ABSTRACT
Bcl-xL is a major inhibitor of apoptosis, a fundamental homeostatic process of programmed cell death that is highly conserved across evolution. Because it plays prominent roles in cancer, Bcl-xL is a major target for anti-cancer therapy and for studies aimed at understanding its structure and activity. While Bcl-xL is active primarily at intracellular membranes, most studies have focused on soluble forms of the protein lacking both the membrane-anchoring C-terminal tail and the intrinsically disordered loop, and this has resulted in a fragmented view of the protein’s biological activity. Here we describe how these segments affect the protein’s conformation and ligand binding activity in both its soluble and membrane-anchored states. The combined data from nuclear magnetic resonance (NMR) spectroscopy, molecular dynamics (MD) simulations, and isothermal titration calorimetry (ITC) provide information about the molecular basis for the protein’s functionality and a view of its complex molecular mechanisms.

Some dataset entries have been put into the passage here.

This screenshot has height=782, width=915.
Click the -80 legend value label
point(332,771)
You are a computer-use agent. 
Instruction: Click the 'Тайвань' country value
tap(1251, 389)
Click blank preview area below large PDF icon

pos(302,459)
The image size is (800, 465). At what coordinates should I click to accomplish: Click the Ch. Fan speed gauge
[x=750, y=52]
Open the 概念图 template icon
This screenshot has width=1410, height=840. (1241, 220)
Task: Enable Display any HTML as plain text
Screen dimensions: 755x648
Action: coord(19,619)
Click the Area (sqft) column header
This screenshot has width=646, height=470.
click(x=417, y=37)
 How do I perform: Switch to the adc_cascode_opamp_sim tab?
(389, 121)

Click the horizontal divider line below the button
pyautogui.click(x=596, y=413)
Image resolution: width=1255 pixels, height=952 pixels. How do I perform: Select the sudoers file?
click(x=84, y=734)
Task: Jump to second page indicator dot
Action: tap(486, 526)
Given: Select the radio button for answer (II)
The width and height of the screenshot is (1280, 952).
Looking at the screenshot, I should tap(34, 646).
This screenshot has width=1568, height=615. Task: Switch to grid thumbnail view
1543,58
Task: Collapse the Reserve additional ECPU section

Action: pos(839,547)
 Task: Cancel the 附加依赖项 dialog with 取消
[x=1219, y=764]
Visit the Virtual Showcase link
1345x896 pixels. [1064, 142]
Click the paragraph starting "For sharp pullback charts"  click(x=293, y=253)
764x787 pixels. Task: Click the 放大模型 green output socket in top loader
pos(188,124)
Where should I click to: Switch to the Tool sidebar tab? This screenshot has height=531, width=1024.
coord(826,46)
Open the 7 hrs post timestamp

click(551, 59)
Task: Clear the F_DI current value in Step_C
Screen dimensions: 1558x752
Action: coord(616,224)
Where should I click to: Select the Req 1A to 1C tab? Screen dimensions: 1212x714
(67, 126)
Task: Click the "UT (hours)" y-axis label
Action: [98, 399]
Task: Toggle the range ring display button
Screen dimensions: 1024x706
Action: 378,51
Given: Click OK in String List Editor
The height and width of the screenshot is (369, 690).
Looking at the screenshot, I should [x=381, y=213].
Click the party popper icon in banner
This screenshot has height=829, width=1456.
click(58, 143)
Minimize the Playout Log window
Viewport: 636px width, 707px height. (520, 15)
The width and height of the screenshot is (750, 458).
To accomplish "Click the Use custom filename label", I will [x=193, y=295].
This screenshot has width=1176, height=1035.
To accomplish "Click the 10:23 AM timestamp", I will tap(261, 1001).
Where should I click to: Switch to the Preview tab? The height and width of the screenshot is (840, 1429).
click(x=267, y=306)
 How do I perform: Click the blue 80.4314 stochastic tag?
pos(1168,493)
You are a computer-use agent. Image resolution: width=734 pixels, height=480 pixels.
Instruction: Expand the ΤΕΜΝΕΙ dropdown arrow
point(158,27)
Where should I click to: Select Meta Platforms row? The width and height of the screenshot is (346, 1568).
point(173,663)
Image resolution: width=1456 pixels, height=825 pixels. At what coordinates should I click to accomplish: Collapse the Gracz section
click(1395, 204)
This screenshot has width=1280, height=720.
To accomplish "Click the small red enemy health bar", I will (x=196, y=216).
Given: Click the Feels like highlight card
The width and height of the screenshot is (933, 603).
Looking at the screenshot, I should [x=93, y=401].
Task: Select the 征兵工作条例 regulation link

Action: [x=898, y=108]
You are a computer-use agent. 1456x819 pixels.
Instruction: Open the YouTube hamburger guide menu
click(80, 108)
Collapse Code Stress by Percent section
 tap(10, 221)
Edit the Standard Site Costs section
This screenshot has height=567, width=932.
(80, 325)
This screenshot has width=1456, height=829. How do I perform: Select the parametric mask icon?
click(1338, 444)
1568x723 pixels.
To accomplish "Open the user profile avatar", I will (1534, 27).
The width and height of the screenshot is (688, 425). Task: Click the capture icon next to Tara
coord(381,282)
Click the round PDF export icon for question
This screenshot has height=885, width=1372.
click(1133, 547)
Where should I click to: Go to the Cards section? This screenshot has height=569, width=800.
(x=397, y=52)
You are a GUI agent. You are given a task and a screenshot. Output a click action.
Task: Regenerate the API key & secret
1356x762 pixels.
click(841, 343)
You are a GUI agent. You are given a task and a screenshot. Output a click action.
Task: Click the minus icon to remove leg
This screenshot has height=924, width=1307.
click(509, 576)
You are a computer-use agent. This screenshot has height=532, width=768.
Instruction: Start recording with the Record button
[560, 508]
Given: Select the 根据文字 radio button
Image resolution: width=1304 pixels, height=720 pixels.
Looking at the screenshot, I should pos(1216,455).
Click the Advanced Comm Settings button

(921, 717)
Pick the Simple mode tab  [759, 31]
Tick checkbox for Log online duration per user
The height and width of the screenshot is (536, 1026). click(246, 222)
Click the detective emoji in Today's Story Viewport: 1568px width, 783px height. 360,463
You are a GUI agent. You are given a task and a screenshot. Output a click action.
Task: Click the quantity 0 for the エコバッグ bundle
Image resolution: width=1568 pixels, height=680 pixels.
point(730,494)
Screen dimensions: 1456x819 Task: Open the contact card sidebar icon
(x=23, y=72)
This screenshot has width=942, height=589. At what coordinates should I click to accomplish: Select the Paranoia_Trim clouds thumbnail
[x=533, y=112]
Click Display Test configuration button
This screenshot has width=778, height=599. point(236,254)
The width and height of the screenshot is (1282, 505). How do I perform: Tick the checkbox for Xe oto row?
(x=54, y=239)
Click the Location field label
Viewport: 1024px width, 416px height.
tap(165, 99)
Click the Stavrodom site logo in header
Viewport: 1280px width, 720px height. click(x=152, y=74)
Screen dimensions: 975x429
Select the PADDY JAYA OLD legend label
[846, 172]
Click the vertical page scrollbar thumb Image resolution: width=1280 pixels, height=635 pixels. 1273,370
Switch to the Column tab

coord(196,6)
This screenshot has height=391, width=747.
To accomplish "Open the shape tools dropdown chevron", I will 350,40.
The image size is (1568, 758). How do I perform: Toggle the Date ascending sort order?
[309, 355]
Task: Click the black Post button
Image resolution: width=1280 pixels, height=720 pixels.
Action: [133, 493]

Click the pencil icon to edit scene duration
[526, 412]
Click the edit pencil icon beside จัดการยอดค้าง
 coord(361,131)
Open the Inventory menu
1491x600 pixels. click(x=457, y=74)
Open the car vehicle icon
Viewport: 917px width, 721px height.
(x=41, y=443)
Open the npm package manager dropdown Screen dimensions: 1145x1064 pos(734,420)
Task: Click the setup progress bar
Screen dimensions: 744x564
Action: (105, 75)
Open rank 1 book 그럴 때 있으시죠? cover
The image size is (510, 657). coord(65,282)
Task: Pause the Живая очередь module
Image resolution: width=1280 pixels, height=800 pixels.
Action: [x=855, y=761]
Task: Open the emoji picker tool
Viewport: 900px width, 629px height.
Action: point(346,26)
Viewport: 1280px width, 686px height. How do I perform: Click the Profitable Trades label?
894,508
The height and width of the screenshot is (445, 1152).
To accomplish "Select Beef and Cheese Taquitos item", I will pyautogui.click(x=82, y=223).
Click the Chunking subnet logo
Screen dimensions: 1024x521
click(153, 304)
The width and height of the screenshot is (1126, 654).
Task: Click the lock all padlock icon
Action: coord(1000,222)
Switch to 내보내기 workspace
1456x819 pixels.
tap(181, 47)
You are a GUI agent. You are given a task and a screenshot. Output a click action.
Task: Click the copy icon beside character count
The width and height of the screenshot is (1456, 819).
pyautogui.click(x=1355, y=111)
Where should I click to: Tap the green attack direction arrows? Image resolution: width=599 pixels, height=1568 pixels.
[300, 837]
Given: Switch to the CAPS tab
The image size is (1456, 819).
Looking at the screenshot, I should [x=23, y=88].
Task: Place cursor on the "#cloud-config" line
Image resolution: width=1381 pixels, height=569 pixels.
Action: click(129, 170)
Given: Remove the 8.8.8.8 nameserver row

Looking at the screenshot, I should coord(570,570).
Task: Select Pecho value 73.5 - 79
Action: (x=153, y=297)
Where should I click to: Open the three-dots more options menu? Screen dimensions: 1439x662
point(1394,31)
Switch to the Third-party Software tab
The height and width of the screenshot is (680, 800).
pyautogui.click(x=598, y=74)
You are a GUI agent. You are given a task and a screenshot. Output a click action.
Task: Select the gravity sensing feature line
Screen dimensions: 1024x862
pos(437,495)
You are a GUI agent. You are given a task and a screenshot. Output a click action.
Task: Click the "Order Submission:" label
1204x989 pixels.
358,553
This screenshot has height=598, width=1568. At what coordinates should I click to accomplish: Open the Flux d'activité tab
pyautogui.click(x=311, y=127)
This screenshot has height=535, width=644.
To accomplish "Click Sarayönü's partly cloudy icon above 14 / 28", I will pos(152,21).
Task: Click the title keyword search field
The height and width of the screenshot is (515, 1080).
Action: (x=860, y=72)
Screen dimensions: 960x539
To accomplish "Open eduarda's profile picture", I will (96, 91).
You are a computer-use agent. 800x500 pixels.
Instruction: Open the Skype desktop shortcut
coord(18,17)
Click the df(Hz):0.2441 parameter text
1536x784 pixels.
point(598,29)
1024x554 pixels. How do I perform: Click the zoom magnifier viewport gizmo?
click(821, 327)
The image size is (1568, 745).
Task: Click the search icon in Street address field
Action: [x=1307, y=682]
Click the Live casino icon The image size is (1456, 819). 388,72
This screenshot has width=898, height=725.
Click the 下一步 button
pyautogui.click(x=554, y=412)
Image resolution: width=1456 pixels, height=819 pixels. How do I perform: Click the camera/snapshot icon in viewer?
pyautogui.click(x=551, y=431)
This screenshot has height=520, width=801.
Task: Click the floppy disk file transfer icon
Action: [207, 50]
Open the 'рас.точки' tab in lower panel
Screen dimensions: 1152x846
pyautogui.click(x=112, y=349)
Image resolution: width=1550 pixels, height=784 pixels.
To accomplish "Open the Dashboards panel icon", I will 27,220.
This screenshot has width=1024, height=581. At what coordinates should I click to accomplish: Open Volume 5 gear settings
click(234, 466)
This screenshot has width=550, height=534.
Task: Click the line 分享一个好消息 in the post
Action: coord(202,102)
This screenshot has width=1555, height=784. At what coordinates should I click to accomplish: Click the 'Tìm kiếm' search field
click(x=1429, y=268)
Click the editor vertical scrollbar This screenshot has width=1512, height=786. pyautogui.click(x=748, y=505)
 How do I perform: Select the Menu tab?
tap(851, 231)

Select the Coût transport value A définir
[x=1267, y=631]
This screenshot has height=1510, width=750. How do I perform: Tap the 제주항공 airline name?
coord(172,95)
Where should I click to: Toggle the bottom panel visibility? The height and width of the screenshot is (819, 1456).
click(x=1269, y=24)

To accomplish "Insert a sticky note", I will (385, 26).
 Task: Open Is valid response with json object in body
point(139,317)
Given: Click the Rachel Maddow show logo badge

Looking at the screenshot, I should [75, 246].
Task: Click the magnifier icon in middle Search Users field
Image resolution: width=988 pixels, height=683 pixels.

SIGNIFICANCE The human protein Bcl-xL is a key regulator of programmed cell death in health and disease. Structural studies, important for understating the molecular basis for its functions, have advanced primarily by deleting both the long disordered loop that regulates its activity and the C-terminal tail that anchors the protein to intracellular membranes Here we describe the preparation and conformations of full-length Bcl-xL in both its water-soluble and membrane-anchored states. The study provides new biophysical insights about Bcl-xL and its greater Bcl-2 protein family.